Senate Majority Leader Harry Reid (D-Nev.) announced earlier Wednesday that he would soon move a $6 billion stand-alone disaster relief bill. The measure is aimed at forcing Republicans to choose between holding the line on the federal budget or possibly appearing insensitive to the needs of those affected by recent natural disasters.
“We need to get this relief funding to the American people as quickly as we can and we’re going to do that. I’m going to bring a free-standing bill and we’re going to have a chance to vote on it,” Reid said to reporters Wednesday.
The White House noted that Perry had already requested and was rewarded eight Fire Management Assistance Grants to help with firefighting efforts in Texas. The Republican-controlled House Appropriations Committee voted in May to cut FEMA's firefighting grant budget by $1.5 billion.
But the White House has not always been so generous - in April, the administration denied Perry's request for a federal disaster declaration after fires destroyed 170 homes across the state. That decision was eventually overturned after an appeal by the Texas governor.

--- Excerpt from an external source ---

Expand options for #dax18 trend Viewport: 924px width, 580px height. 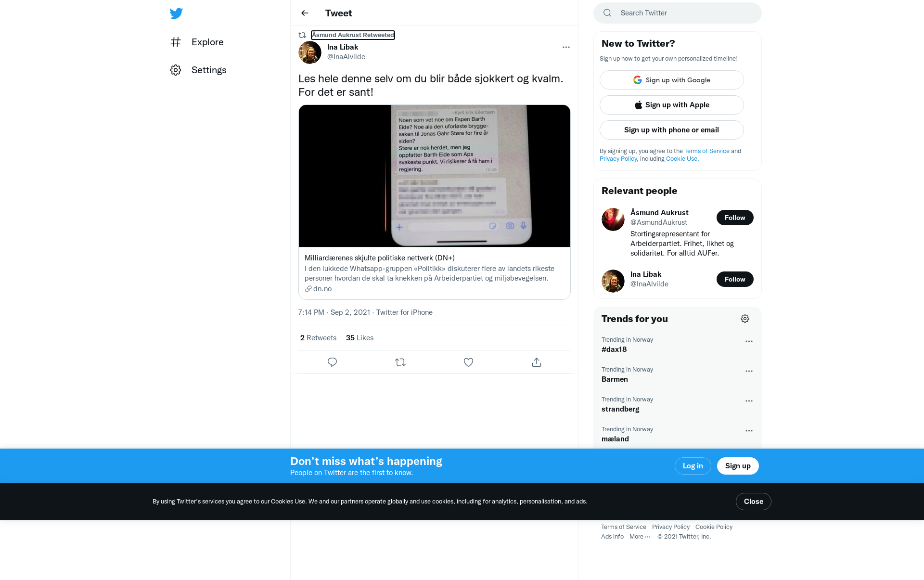749,341
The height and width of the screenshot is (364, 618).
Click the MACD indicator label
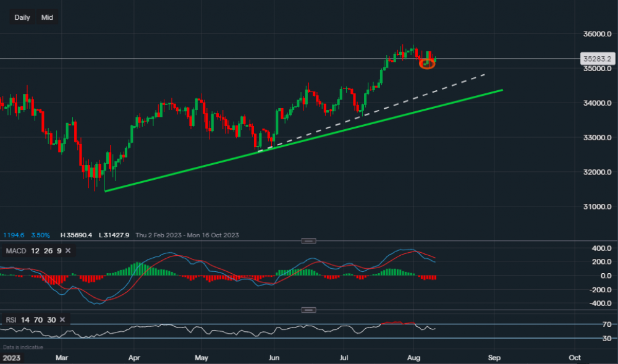tap(15, 251)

In attending the Republican debate Wednesday night in California, Perry faces additional criticism for leaving the state during the disaster. The governor opted out of a candidate forum in South Carolina earlier this week to work on coordinating relief efforts. State Democrats were quick to denounce his attendance at the debate.
"If Perry stayed at home to work on the fires I don't think there would be any room for criticism. But this opens it up for his opponents to hit him on this issue," Matt Angle, director of the Texas Democratic Trust, told the Atlanta Journal-Constitution.